_Passage_:
********
Every once in a great while, I fall into the mood for some pedantic pontification. Nobody is asking for a blog post on this subject. But y'all are getting one anyway.
How often have you heard or seen the original (white box) D&D game referred to as "0th edition" or "0e"? Many times, I'd wager. I've used that label myself, often and without giving it a second thought. The Wizards.com website used to have an article on the history of D&D that called the Holmes Basic set "0" edition. The term still sometimes appears on the covers of OSR games too: "compatible with 0e" is used as a shorthand and a code phrase indicating compatibility with the 1970s D&D rules.
But when you stop and think about it, it's really wrong.
Why is OD&D sometimes called "0th edition"? Well, because it's the precursor to 1st Edition, meaning specifically Advanced D&D 1st Edition. And if you think in terms of "the world's most popular fantasy roleplaying game" (as the oft-repeated stock phrase goes), that makes perfect sense: OD&D is the direct ancestor of AD&D 1e, AD&D 2e, D&D* 3e, D&D* 4e, and ultimately D&D* 5e, so it's only natural to call the ur-edition "zeroth." Hell, if it weren't for that messy Basic–Expert–Companion–etc. branch of the D&D family tree, it would be a perfectly clear and indisputable linear progression from one game to the next.
This is, however, problematic in my view for a couple of reasons. For one thing, it subtly buys into the idea of "progress" from one edition to the next: that OD&D is nothing more than the unfinished prototype whence AD&D 1st Edition was fated to emerge, and (so the argument goes) by extension, 1st Edition is naught but the disorganized and unbalanced and needlessly restrictive mess of a game that must lead eventually and inexorably, step by step, improvement by improvement, one new and superior application of better game-design "technology" after another, to the present perfection that is 5th edition. At least until the new and improved 6th edition comes along, which will of course be better than 5th.
Hah. As if.
Just set aside for a moment the fact that every new edition of WotC D&D* appears to be fighting the previous edition's "battle" and overcorrecting for an old problem so as to create entirely new ones. Even if you ignore that whopper of an issue, it's abundantly clear—and has been for many years now, as previously articulated during the height of the OSR by voices as varied as Dan Proctor and James Maliszewski—that tabletop games aren't a technology and don't "advance" like one. So it's best, I think, not to lend undue support to that kind of thinking. It denies the simple fact that OD&D is a perfectly playable game in its own right, one that stands on its own just fine; and that this is also true of AD&D 1st Edition, and for that matter every other old edition of an RPG that's ever been superseded by a newer one.
********
_Data provided_:
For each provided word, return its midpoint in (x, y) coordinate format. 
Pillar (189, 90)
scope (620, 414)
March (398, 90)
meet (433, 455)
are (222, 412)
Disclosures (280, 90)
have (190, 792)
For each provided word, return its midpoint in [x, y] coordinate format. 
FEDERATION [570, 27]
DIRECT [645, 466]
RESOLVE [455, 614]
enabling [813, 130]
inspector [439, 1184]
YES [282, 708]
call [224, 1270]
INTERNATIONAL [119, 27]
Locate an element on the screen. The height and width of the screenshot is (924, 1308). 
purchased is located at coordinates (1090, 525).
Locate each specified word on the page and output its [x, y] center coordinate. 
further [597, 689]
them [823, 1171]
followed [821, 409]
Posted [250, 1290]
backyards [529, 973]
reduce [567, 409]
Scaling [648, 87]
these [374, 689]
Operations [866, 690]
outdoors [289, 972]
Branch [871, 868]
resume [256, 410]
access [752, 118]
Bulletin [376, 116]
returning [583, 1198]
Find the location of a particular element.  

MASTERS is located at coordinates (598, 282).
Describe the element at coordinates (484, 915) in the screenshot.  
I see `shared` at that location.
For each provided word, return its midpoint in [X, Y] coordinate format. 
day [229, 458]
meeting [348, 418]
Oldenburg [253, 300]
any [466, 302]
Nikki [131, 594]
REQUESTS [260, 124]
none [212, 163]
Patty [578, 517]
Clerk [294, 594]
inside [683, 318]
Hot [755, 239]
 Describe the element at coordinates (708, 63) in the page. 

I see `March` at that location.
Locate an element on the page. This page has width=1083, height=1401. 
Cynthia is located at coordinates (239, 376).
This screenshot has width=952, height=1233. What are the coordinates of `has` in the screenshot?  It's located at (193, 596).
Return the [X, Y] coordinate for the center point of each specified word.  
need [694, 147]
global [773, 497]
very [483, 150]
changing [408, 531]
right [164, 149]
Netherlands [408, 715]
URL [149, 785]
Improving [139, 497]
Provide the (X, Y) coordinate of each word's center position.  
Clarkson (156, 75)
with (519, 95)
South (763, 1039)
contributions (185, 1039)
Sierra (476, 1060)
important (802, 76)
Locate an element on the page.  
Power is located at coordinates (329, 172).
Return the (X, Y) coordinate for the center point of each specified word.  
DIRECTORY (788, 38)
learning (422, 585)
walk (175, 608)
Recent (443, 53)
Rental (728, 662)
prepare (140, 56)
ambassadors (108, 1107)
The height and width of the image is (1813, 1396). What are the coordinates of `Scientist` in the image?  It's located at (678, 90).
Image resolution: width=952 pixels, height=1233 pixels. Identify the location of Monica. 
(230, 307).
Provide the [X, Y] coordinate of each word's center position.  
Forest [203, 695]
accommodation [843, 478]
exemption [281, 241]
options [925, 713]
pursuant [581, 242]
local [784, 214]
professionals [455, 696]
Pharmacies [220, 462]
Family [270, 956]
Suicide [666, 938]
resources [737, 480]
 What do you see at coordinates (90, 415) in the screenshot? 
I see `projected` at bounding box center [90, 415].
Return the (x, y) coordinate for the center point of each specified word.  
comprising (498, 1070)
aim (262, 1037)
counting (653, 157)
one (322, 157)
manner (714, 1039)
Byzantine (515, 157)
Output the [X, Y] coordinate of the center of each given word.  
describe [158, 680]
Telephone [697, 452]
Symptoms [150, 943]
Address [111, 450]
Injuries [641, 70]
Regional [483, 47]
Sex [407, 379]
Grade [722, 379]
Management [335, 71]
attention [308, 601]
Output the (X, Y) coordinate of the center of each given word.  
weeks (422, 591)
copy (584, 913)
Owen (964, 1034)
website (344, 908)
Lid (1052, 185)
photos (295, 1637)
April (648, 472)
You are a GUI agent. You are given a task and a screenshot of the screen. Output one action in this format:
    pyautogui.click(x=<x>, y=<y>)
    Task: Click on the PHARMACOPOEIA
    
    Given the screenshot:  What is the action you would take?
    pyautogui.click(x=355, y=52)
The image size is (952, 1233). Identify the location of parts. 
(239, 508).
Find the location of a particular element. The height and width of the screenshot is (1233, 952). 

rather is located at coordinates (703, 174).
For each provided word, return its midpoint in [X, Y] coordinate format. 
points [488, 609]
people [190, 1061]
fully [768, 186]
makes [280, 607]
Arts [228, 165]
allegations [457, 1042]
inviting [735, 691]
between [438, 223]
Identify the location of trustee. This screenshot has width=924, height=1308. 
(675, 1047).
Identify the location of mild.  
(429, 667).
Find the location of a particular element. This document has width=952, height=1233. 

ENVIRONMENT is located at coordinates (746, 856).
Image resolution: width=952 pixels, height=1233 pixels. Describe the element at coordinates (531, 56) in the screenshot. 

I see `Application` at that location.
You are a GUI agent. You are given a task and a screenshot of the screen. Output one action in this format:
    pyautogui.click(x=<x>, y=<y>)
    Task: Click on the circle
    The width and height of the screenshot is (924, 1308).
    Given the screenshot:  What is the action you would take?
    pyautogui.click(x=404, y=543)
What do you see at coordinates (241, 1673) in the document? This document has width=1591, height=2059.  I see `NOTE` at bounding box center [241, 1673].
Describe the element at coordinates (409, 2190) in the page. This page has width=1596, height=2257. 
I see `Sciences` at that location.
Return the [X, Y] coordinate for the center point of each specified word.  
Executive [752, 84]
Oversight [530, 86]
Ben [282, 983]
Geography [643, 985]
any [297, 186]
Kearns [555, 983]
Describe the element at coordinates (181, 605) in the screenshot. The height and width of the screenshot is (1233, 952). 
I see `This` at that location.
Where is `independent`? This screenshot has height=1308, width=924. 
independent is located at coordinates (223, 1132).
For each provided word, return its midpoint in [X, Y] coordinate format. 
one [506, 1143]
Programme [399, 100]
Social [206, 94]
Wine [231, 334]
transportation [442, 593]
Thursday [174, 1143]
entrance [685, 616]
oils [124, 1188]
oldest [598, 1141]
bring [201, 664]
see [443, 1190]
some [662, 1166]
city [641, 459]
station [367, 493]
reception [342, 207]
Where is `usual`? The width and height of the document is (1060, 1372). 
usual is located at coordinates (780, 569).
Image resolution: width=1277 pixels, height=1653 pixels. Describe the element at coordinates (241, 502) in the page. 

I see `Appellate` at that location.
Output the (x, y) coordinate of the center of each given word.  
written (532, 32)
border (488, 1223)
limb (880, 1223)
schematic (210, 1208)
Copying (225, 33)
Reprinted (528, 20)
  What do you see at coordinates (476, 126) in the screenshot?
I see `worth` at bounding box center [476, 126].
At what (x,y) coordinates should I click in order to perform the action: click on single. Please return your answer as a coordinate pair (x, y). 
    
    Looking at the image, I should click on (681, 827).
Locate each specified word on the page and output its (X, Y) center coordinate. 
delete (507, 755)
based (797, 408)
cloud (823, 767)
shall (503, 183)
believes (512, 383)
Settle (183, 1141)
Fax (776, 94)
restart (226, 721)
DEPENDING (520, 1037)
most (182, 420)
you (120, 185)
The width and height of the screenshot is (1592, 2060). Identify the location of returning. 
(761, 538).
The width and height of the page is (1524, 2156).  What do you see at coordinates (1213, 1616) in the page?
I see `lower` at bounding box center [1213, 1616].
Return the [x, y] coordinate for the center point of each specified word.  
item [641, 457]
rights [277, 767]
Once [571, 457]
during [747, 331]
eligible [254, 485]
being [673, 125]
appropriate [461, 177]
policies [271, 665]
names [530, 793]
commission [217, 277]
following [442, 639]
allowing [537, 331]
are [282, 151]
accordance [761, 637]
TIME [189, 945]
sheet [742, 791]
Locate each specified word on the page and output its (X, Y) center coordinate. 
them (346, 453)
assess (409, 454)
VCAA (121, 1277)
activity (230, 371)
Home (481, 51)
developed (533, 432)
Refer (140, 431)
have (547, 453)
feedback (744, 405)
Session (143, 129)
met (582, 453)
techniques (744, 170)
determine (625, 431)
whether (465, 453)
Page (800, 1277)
********
_To do_:
How would the blog post arguing against calling original D&D "0th edition" continue after its last paragraph? Write the next few paragraphs in the same voice.

_Task answer_:
And then, of course, there's the even more glaringly obvious problem: the basic logic of the matter. Even if OD&D is the immediate predecessor to AD&D 1st Edition (which it inarguably is), that doesn't make OD&D the 0th edition of Advanced D&D, because original D&D is not AD&D. OD&D can only be called "zeroth" in relation to its more popular Advanced descendants, but on its own terms, it's not a precursor or a prototype at all: it's just a game. The D&D game. Calling the white box "0e" makes zero sense from this perspective, because it's already the first edition of the game called Dungeons & Dragons.
Now, this realization is both obvious (indeed, almost trivially so) and a mild annoyance. Because it's impractical. We essentially cannot go around referring to white box OD&D as "1e" because everybody who cares even a little bit about old D&D editions already uses "1e"/"first edition" to refer only to AD&D 1st Edition. For the same reason, we are all of us forbidden—by the power of common usage and cultural convention, no less—from referring to B/X as the "2nd edition" of the D&D game, even though that's actually what it is. "2e"/"2nd edition" will always and forevermore refer only to AD&D 2nd Edition in the minds of gamers and grognards. (Though it is getting a bit of competition from Pathfinder 2e these days in some circles…)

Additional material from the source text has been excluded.